The task
Copying exactly, give the lines in the material below from the one with "Image resolution: width=815" to the one with "Click the Repairs & maintenance value 11.25", ends included, and nothing besides.
━━━━━━━━━━
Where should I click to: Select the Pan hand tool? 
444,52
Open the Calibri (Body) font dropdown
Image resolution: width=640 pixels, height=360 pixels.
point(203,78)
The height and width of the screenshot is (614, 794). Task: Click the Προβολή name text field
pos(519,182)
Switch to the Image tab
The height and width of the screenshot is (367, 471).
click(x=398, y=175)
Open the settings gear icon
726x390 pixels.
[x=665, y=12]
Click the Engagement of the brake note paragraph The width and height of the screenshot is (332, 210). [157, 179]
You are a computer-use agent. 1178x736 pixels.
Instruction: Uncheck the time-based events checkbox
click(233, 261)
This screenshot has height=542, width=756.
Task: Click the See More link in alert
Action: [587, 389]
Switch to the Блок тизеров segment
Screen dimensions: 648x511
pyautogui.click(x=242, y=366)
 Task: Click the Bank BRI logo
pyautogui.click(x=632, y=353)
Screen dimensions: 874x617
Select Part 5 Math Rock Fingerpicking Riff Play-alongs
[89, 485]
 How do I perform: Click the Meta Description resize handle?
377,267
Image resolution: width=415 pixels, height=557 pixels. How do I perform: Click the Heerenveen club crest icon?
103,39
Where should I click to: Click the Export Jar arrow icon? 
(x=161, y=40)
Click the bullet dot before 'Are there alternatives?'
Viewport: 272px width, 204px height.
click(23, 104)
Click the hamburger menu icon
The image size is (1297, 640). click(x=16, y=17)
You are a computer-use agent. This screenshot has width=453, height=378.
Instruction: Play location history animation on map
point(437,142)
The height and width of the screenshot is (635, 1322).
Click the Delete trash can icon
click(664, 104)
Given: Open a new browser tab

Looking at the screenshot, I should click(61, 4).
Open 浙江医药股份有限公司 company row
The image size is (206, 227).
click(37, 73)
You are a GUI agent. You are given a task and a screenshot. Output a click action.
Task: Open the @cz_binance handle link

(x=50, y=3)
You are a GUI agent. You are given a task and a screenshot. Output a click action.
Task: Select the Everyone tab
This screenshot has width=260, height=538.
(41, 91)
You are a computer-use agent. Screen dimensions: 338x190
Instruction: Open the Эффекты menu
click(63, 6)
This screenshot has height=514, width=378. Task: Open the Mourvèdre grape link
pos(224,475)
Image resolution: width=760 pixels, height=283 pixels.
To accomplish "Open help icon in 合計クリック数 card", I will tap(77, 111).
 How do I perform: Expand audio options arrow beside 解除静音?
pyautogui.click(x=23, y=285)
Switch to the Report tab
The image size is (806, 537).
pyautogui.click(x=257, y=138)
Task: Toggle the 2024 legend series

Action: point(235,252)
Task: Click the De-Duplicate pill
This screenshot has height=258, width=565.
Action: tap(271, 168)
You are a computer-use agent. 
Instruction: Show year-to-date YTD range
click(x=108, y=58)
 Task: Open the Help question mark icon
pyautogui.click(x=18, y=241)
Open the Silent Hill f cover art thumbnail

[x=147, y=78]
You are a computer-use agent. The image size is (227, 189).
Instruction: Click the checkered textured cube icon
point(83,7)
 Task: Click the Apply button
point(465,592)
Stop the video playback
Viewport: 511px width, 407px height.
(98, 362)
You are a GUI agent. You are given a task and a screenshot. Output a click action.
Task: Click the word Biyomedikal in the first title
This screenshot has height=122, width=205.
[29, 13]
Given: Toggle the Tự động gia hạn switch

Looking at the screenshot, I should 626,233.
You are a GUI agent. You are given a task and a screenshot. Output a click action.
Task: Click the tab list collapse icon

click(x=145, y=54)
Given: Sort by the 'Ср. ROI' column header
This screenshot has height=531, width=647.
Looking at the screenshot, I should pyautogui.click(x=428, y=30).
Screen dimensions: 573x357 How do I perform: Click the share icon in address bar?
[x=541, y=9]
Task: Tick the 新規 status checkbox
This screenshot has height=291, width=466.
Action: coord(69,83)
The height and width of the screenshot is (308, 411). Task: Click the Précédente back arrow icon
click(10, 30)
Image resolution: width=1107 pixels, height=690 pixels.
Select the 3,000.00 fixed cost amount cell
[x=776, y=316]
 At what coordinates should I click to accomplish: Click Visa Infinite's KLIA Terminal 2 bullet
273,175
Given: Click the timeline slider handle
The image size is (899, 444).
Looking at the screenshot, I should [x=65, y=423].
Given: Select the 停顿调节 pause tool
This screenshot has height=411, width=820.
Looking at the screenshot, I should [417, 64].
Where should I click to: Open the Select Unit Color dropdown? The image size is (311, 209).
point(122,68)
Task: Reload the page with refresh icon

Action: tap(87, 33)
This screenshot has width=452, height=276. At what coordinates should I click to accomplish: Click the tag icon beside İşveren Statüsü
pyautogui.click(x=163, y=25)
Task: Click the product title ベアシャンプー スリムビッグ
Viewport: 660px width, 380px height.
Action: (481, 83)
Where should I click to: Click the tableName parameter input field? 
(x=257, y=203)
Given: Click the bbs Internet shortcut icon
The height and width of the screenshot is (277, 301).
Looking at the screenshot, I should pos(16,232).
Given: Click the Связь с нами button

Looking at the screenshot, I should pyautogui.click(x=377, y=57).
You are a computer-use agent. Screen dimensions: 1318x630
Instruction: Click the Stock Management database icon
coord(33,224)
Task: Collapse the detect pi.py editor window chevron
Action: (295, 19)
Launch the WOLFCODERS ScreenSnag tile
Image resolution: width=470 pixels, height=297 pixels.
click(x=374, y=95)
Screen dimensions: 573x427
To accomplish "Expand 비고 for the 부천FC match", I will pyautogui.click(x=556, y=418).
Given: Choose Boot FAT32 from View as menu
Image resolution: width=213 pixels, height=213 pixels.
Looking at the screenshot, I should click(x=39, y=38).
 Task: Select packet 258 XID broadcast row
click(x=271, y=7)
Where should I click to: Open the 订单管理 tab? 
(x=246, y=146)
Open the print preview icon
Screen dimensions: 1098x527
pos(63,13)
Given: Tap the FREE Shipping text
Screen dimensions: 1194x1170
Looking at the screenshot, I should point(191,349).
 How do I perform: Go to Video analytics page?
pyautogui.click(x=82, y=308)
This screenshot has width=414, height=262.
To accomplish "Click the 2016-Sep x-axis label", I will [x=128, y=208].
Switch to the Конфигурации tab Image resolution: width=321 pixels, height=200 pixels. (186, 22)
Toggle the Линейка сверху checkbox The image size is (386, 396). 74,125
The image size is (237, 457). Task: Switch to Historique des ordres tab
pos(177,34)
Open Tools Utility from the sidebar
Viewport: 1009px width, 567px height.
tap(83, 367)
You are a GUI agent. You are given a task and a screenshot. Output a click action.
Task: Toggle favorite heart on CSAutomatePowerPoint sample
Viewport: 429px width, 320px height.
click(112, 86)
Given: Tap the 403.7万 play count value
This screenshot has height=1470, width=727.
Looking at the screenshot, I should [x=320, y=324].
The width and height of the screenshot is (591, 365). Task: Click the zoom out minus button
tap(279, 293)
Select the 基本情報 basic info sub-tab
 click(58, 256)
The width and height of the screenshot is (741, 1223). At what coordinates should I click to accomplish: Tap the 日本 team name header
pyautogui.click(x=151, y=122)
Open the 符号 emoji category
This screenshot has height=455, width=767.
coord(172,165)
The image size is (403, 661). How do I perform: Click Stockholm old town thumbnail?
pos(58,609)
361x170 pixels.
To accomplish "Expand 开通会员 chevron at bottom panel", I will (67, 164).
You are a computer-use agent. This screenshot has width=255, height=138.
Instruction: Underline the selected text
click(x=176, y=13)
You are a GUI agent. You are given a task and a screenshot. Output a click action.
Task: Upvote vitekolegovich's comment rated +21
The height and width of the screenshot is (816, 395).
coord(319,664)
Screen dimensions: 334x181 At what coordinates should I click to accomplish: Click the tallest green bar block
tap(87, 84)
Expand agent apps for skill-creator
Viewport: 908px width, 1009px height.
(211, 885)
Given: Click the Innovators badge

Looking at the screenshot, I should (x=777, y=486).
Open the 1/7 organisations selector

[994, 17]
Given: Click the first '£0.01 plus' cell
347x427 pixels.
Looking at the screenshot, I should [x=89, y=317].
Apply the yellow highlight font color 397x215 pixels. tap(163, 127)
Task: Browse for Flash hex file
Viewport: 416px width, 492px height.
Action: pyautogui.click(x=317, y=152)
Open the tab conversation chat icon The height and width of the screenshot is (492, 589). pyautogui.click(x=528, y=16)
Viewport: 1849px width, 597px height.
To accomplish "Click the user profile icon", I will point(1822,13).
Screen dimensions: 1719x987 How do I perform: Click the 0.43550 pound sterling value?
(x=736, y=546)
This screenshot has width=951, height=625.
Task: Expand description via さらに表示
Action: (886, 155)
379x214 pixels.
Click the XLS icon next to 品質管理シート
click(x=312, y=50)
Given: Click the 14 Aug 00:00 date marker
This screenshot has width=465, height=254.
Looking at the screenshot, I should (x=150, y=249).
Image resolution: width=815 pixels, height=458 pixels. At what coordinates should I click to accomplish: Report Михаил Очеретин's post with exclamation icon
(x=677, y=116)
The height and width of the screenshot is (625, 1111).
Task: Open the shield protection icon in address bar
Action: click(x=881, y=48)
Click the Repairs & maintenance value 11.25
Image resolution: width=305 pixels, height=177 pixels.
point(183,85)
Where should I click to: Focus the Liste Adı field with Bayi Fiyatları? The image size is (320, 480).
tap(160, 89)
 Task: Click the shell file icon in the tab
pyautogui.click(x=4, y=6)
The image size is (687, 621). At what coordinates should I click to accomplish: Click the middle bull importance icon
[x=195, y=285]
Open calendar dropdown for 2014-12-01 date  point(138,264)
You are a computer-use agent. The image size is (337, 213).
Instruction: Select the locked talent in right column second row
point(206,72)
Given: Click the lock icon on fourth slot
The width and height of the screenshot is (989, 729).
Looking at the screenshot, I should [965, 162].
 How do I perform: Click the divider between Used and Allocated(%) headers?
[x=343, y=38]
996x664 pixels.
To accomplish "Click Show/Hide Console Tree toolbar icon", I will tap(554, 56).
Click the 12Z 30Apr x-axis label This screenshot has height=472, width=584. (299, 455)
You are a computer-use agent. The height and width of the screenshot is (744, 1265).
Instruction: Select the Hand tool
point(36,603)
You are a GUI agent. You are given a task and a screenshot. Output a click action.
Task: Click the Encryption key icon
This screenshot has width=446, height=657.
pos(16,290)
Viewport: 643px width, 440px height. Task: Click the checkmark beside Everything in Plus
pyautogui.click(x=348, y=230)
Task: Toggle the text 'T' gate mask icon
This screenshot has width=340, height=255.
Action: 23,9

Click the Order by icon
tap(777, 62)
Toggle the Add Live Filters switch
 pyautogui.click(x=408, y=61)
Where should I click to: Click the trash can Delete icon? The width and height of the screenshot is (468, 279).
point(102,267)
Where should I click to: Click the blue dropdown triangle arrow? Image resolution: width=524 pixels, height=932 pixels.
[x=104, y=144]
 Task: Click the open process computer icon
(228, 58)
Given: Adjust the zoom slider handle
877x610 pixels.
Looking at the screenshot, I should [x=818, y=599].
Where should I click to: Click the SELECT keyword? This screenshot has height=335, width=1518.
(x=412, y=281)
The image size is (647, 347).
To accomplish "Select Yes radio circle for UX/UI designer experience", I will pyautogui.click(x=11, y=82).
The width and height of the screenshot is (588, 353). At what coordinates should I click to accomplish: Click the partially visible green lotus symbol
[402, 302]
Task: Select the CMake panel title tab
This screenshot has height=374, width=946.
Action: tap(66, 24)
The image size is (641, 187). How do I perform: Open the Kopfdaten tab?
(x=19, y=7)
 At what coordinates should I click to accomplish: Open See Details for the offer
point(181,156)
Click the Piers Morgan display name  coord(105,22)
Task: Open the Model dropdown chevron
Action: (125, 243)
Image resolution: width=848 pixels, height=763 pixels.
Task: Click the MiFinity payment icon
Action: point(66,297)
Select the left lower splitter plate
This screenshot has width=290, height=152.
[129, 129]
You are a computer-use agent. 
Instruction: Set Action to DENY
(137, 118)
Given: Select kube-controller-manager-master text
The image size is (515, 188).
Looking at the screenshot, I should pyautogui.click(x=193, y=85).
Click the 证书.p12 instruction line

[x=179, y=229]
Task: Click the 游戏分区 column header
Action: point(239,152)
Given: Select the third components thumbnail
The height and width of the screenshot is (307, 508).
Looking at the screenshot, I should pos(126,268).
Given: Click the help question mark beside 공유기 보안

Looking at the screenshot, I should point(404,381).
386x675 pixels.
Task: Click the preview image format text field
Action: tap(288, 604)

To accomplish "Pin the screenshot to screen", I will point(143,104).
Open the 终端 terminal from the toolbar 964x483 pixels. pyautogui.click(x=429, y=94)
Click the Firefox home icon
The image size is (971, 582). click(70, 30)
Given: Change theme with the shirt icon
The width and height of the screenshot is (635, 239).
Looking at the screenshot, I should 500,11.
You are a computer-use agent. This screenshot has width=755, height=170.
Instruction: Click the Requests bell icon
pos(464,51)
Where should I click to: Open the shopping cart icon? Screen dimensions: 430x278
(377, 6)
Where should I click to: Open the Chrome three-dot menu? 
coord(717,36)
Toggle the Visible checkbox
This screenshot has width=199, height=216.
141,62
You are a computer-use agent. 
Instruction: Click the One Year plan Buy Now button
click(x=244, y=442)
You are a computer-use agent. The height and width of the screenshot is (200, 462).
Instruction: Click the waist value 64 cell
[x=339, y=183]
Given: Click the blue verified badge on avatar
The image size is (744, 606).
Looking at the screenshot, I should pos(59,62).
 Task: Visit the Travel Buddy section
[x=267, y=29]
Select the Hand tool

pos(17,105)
━━━━━━━━━━
Solution
Image resolution: width=815 pixels, height=458 pixels. At what coordinates should I click to accomplish: Report Михаил Очеретин's post with exclamation icon
(x=677, y=116)
The height and width of the screenshot is (625, 1111).
Task: Open the shield protection icon in address bar
Action: click(x=881, y=48)
Click the Repairs & maintenance value 11.25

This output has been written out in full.